First collective edition of the Bachelier de Salamanque
preserved in its fine contemporary armorial binding.
Lesage, Alain René. Le bachelier de Salamanque, ou les mémoires de D. Cherubin de La Ronda, tirés d’un manuscrit espagnol, Par Monsieur Lesage.
Paris, Valleyre Fils et Gissey, 1736 ; et La Haye (Paris), Pierre Gosse, 1738.
2 parts in 2 volumes 12mo [163 x 94 mm] of : I/ (4) ll., 378 pp., (3) ll., 3 fig. ; II/ (2) ll., 380 pp., (2) ff., 3 fig.
Full light-brown calf, blind-stamped fillet on the covers, arms stamped in gilt in the center, decorated ribbed spine, lettering pieces in red morocco, gilt fillet on leading edges, red edges. Contemporary armorial binding.
First collective edition of the Bachelier de Salamanque and first edition of part II, published for the first time in 1738, two years after the first volume.
Tchemerzine, IV, 190 ; Cordier, 628-630 ; Le Petit, 489-490 ; Cohen, 348 ; Rahir, Bibliothèque de l’amateur, 507 ; Catalogue J. de Rothschild, 1554.
“The title of part I was done over for this edition; part II is partly in first edition and contains books IV to VI. However, part I was re-printed for this edition.” (Tchemerzine)
Le Bachelier de Salamanque is the last novel by Lesage (1668-1747).
“After the success of the Diable boiteux and of Gil Blas de Santillane, Lesage once again gave a pseudo-Spanish environment to his last adventure and satire novel. It is the story of the adventures of a young Spanish bachelor who makes a living as a tutor. For Lesage, it is the opportunity to write a satire aimed at the leading class: lesser and more important aristocrats, wealthy bourgeoisie and the clergy.
Along the way, he shows us the daily lives of those who exist in the margins: the tutors, adventurers, matchmakers, all part of a colorful and complex world where those who make it can only use intrigue and deception to rise above their condition. It is a bit less violent but not any less cynical than Beaumarchais’s verve in the Barbier de Séville.

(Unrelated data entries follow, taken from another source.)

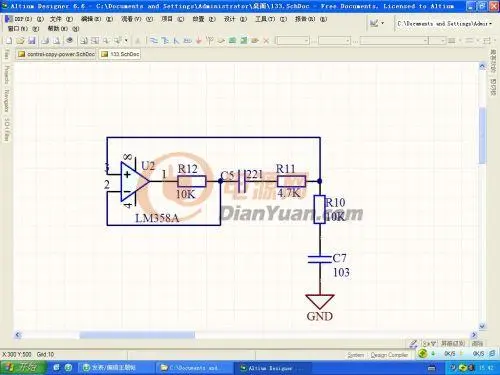Open the 文件 (File) menu
Viewport: 500px width, 375px height.
click(x=61, y=19)
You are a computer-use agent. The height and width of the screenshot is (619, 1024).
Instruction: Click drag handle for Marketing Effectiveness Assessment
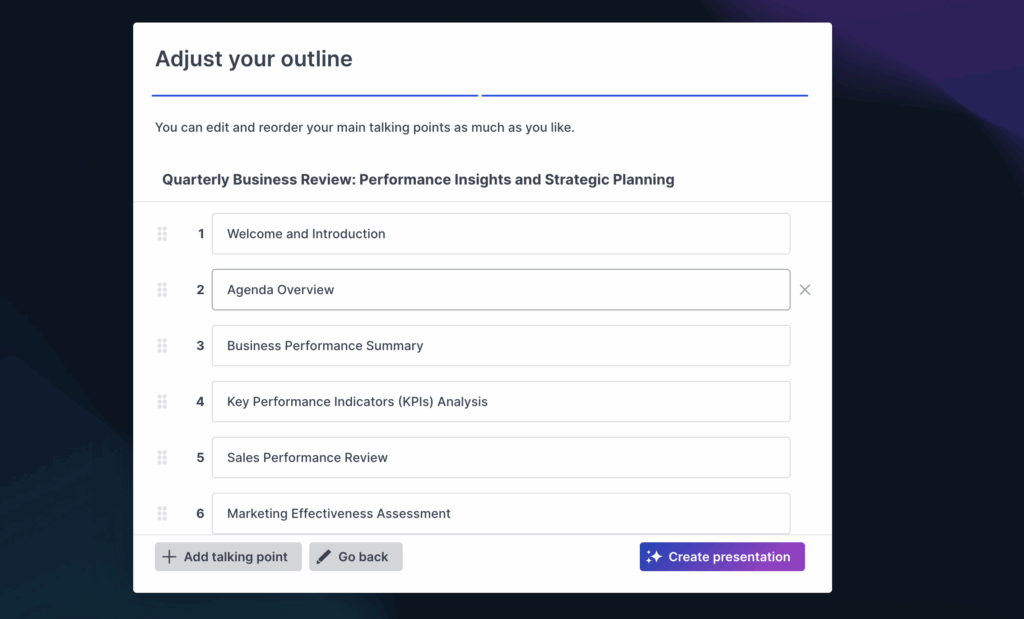tap(162, 514)
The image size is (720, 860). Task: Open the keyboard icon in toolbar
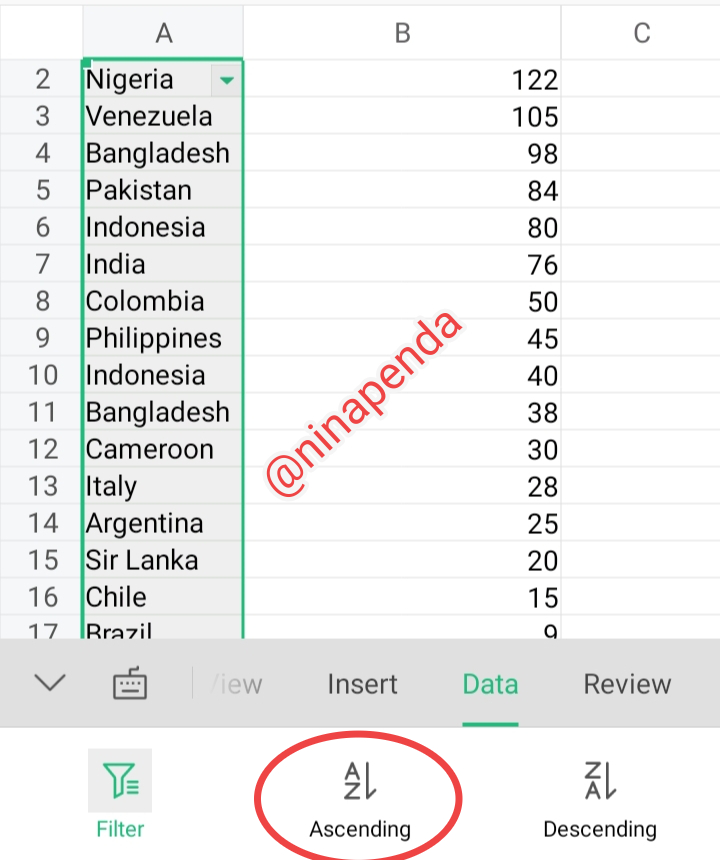pyautogui.click(x=130, y=684)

Lesage is ahead by several decades of the spirit of his time.”
A precious copy, one of the rare ones preserved in its elegant contemporary light-brown calf binding with the arms of the comte du Bourg (1655-1739).
Léonor-Marie du Maine, comte du Bourg, baron de Lespinasse et de Changy, started as a pageboy in the Great Stables in 1671 ; lieutenant-général in 1702, he became chevalier du Saint-Esprit in September 1709 and maréchal de France in February 1724. He received the government of Haute et Basse Alsace in 1730, with the general command of the province and the government of Belfort.